IMO, the three authors received prototypes that had super batties that did not make it into production, production models have hardware or software battery issues, or the authors flat out lyed to make apple happy.
Well I just replaced my 3G witha iPhone 4 a few days ago and the battery life is substantially better. I just have to charge it once a day to 100% and with moderate to heavy usage it will last me at least 24 hrs. I have wifi turned off when I’m not using it ( which is most of the time cuz the 3G is just as fast as my wifi) I have notifications on and location services. I occasionally kill apps running in the background. Also another tip is do not let your phone charge all night. It degrades the battery faster. Charge it till it’s full and unplug it.
I just got my iPhone4. And yes the battery on very light use only last <24hours. Though that is not why i write here.
I want to expose a little business "trick" that most electronics manufacturers do when submitting a sample device for review. As i worked in one of the electronics giant back then, we often had to prepare a "special" device to be sent for magazine & web reviewers. These special device looks exactly right the one in the market, except it has been tweaked, or tuned, to be at the best performance. So, the review is always great. I am not saying this is exactly the case here, but it is a possibility.

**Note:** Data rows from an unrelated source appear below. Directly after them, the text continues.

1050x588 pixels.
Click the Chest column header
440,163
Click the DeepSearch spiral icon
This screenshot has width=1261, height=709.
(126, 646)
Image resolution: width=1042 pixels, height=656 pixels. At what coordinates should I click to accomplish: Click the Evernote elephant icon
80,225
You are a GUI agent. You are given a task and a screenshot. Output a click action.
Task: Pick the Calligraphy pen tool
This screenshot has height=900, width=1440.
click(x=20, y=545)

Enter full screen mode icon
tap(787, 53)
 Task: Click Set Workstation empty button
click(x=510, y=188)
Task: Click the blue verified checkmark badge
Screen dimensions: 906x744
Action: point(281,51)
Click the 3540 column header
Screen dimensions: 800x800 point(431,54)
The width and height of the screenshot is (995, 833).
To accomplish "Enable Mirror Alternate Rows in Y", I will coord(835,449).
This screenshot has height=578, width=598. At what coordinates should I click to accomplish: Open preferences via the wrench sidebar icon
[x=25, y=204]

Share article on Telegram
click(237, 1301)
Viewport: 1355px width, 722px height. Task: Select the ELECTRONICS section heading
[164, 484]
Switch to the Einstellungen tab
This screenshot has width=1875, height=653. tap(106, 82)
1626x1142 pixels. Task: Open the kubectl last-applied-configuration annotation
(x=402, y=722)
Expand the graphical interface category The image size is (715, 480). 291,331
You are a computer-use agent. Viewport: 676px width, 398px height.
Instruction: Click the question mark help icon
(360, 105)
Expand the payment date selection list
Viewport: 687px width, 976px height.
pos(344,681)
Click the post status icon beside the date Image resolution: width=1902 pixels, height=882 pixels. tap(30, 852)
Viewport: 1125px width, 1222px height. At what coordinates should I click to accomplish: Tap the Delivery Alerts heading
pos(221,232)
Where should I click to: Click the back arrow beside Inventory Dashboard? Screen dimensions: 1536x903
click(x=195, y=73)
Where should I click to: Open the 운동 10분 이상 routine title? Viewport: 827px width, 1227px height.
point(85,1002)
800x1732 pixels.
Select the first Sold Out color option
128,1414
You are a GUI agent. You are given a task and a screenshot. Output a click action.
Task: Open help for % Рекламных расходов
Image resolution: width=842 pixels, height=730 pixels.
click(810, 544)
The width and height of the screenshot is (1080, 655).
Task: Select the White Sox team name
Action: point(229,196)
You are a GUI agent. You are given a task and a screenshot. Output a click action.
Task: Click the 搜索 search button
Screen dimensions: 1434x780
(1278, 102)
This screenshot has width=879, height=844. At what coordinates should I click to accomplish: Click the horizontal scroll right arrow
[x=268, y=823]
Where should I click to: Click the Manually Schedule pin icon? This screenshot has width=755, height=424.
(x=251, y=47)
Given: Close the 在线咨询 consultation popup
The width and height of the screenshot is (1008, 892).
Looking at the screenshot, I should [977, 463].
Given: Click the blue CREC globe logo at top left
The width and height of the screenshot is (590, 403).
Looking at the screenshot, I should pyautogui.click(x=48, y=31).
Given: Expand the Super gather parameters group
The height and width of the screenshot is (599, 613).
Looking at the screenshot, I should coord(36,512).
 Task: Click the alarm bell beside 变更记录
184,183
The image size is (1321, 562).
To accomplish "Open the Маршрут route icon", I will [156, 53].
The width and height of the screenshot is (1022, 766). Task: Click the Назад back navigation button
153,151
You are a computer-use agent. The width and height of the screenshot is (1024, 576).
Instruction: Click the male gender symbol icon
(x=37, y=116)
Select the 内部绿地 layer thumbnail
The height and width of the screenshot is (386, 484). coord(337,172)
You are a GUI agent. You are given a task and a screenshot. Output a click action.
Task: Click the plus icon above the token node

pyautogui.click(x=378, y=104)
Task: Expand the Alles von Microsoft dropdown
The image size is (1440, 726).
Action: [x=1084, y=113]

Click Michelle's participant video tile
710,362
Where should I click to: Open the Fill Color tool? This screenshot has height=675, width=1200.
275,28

Seeing as how this conversation is pretty old now and everyone has probably had a chance to step back from their initial anger a little bit, do you guys recommend the iphone 4 still? The company I work for makes so many accessories for it that I really want to buy one now. Are droids better?
Im new to iPhone, so I cant compare the iPhone 4 to the iPhone 3GS, but compared to my previous smartphone (HTC), the battery life of the iPhone 4 is a deal breaker. I get about 15 hours out of the phone with moderate use. It’s just not good enough, not as a business phone anyways. Luckily I upgrade soon, so I don’t have to put up with this phone for much longer.
Im almost certain the Journo’s you’ve mentioned were provided with exceptional phones to ensure a good review. Its not a new tactic, and it happens all the time. There’s absolutely nothing worse than giving a journo a faulty device and asking them to review it. Obviously, this is very different when selling to the general public.